The TeamLab Borderless museums in Tokyo and Shanghai and digital art museums where digital installations move across walls and interact with visitors’ gestures, in a flow of images and sounds that constantly regenerates itself.

The Dubai Museum of the Future allows visitors to enter future scenarios projected to 2071, dedicated to robotics, artificial intelligence, space travel and sustainability.

At the Smithsonian Institution in Washington, millions of works, artefacts and fossils have been digitised and made available online – a way of opening up vast collections to the world, overcoming physical and geographical limits.

Virtual tours of physical museums – accessible directly through their websites and dedicated apps – have become an unexpected success. World-renowned cultural institutions such as the Vatican Museums, the Uffizi Gallery, the Egyptian Museum in Turin, the Louvre, and the British Museum in London have digitised much of their collections. Through their online platforms, they enable users to admire them remotely, on any device.

************

#### WORK TO COMPLETE:
Answer these about the text on digital museums, using only what it states:
(a) To what year are the future scenarios at the Dubai Museum of the Future projected?
(b) In which city is the Smithsonian Institution located?
(c) In which city is the Egyptian Museum named in the text?

************

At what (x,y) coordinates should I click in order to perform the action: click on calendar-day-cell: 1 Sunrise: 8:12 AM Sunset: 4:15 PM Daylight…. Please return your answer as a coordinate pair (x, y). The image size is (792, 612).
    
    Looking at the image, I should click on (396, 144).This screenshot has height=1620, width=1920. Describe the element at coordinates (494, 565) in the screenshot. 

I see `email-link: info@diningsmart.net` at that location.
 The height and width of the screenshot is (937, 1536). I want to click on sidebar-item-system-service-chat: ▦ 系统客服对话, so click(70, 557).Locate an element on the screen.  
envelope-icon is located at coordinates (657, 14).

************

#### RESPONSE TO THE TASK:
(a) 2071
(b) Washington
(c) Turin